Background information
- Also known as: Merle Kilgore
- Born: Wyatt Merle Kilgore August 9, 1934 Chickasha, Oklahoma, U.S.
- Died: February 6, 2005 (aged 70) Mexico
- Genres: Country
- Occupation: Singer-songwriter
- Instrument: Acoustic guitar
- Years active: 1948–2005
- Labels: Starday, MGM, Epic, Columbia, K-Tel, BEAR Family
- Website: Merlekilgore.com

= Merle Kilgore =

American singer-songwriter

Wyatt Merle Kilgore (August 9, 1934 – February 6, 2005) was an American singer, songwriter, and manager. Born in Chickasha, Oklahoma, he was raised in Shreveport, Louisiana. At the time of his death, he was the personal manager of Hank Williams Jr.

==Early life==
Although born in Chickasha, Oklahoma, United States, Kilgore was raised in Shreveport, Louisiana. He was the son of Wyatt and Gladys B. (Clowers) Kilgore. As a boy of 14 he carried the guitar for Hank Williams at the Louisiana Hayride, beginning a close relationship with the Williams family that would last three generations. He attended school at C. E. Byrd High School and then Louisiana Tech University.

==Career==
Kilgore became the principle guitarist on the Hayride at just 16 years old. At 18, he penned his first Number 1 and Million seller, More and More, recorded by Webb Pierce. He went on to a career as a country music recording artist but had great success as a songwriter, co-writing with June Carter the song "Ring of Fire", first recorded by her sister Anita Carter and later by June's future husband, Johnny Cash (Kilgore was a distant cousin of the Carter sisters through their maternal grandmother, Margaret Kilgore Addington); June, later known as June Carter Cash, would record her own version of the song for her album Press On, released in 1999. He also co-wrote Claude King's big crossover hit, "Wolverton Mountain". Amongst others, he also penned "Johnny Reb" for Johnny Horton and the Tommy Roe pop music hit, "The Folk Singer". In the early 1960s, he toured with Cash as part of his package show. He stood as Johnny Cash's best man at his wedding to June Carter.

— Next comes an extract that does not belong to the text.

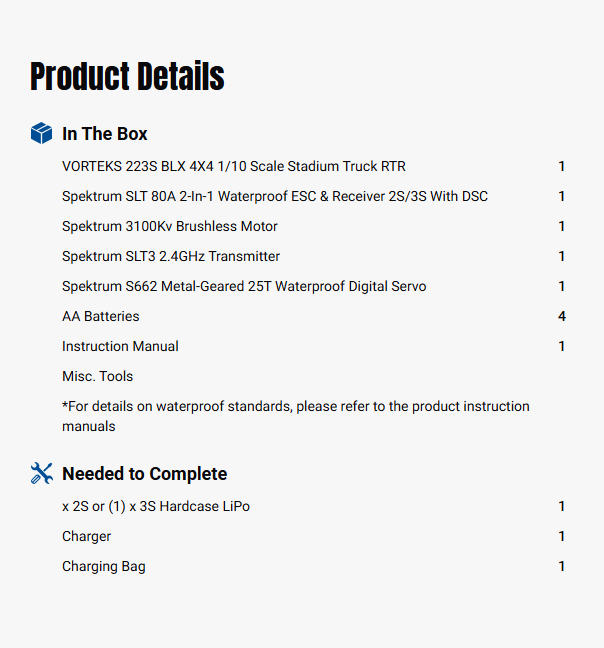The image size is (604, 648).
Task: Select the 2S or 3S Hardcase LiPo item
Action: 155,506
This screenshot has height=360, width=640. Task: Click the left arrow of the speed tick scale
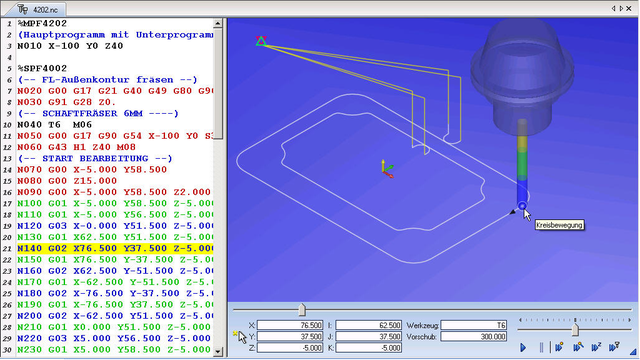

==Business and music interests==
A resident of Paris, Tennessee, from 1986, he was also a prominent member of the business community. On April 7, 1986, he was named Executive Vice President and head of management of Hank Williams Jr. Enterprises. In addition to managing Hank Williams Jr's career (along with that of Hank Jr's Bama Band), Kilgore managed a number of Artists from his Nashville office, including Robyn Young and Joe Sins.

Kilgore also had a number of successful business ventures and held numerous leadership positions. Kilgore's prominence in the country music community had grown through his involvement as Vice President of the Country Music Association, and he had served on the CMA board of directors. Also contributing to his success was his position as President of both the Nashville Songwriter's Foundation as well as the Nashville Songwriter's Association International. In 1987, he was named an honorary State Senator for Tennessee. In 1993, Kilgore was inducted into the Louisiana Hall of Fame in Lafayette, Louisiana, and into Shreveport's Byrd High School Hall of Fame. In 1998, Kilgore received the Legendary Songwriters' Award from the North American County Music Association. He hosted and performed at NSAI's Tin Pan South Legendary Songwriter's Acoustic Concert and was presented an award honoring him as "one of the world's outstanding songwriters." Kilgore had also served two terms as President of ROPE, International (Reunion of Professional Entertainers, Int.).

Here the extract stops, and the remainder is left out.